Öncelikle bloğun açılışından bu yana aldığım en güzel ve en dolu soru diyebilirim. Bunun için ayrıca teşekkür ederim. Cevabım ise şöyle;
Herkes doğumuyla birlikte kendi hakikatiyle doğar ancak çevre ve yaşam gibi faktörler ile kendi üzerine etiket ve putlar yüklenir. O putları ve etiketleri kendi gerçeği sanar insan. Böylelikle perdelenmiş olup kendi hakikatinden uzaklaşmış olur. Ancak o putlar tek tek kırılınca bunun çok daha ötesinde bir şey olduğunun farkına varır insan. Ne zaman ki kendi hakikatine doğru özlem duyarsa yavaş yavaş bu perdeleri açıp kendi hakikatine ulaşmaya çalışır. Ulaştığı ölçüde aydınlanır.

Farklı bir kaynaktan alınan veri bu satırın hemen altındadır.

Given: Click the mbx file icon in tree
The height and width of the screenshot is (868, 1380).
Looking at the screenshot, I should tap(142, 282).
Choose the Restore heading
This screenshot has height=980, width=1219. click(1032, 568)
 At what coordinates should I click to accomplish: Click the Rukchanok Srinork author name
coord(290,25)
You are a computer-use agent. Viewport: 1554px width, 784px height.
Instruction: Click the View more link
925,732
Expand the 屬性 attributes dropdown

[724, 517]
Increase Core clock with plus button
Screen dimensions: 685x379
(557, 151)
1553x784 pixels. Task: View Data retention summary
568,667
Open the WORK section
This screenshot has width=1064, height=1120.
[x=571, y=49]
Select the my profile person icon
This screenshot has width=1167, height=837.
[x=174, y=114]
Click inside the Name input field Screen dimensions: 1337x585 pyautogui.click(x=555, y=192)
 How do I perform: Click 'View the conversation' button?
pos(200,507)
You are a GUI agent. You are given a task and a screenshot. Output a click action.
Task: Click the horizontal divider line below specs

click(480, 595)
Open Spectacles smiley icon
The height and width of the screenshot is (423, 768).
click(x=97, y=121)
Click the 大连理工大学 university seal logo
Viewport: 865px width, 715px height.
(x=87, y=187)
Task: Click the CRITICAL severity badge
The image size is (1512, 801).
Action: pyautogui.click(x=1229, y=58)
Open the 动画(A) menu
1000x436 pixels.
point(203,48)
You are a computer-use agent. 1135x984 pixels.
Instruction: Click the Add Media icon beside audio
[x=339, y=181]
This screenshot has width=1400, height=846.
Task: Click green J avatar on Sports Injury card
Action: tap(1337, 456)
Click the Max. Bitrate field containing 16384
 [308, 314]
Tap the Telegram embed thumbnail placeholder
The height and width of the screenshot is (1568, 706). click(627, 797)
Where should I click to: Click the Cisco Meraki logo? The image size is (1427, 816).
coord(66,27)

Hakikat tektir ancak herkesin hakikati görme açısı ve kapasitesi farklıdır. Bu yüzden perdelerini kaldırıp hakikatine ulaşmış iki insan farklı düşünceler sahip olabilir veya birisi çok daha fazla ışığa yakınken diğeri biraz daha arkasında olabilir. Çünkü hakikati farklı yönlerinden görüyorlar ancak bu hakikati çift yapmaz. Bu çeşitlilik ve renk sağlar. Daha eğlenceli ve sanatsal :) Ayrıca hakikate ulaşmak sadece eğitimli ve kültür sahibi olmakla alakalı değil. Böyle elit bir durumdan bahsetmiyorum. Yaşam şartları sebebiyle eğitim alamamış ancak kendi hakikatine ulaşmış çok güzel insanlarımız var. Halk ozanlarımız gibi; Aşık Veysel, Neşet Ertaş vs.
Aslında hakikat her şeyin çok daha ötesinde. Onu tamamen kavramak mümkün değil. Herkes kendi kabı ölçüsünde anlayıp zevk ediniyor. İkinci soruna istinaden; evet herkes kendi hakikatine doğru istese de istemese de çekilir ve yaşar. Ancak bazısı bunun farkında olarak, idrakli bir şekilde çekilir. Bazısı ise hiçbir şeyin farkında olmadan çekilir. Fark burada yatıyor. Anlatabildim mi?
Cevapladığınız için ben teşekkür ederim. Gayet açıklayıcı ve net cevap verdiniz. Telkkürler :)
Aslında bahsettiğiniz hakikat durumunu ben biraz şöyle ilişkilendirdim. Hakikati arayış aslında kendini gerçekleştirme eyleminde bulunmaktir. Ve bu sürece baslamadan önce çoğu insanin içini kemiren bir boşluk hissi vardır. Ve bu boşluk hissinin kahramanı olan bu yolda bizi tatmin eden duygular.. bu tatmin durumu kişiden kişiye değişir tabi.. aslinda tum bunlar varoluşumuzu anlamlandirma çabası da değil midir?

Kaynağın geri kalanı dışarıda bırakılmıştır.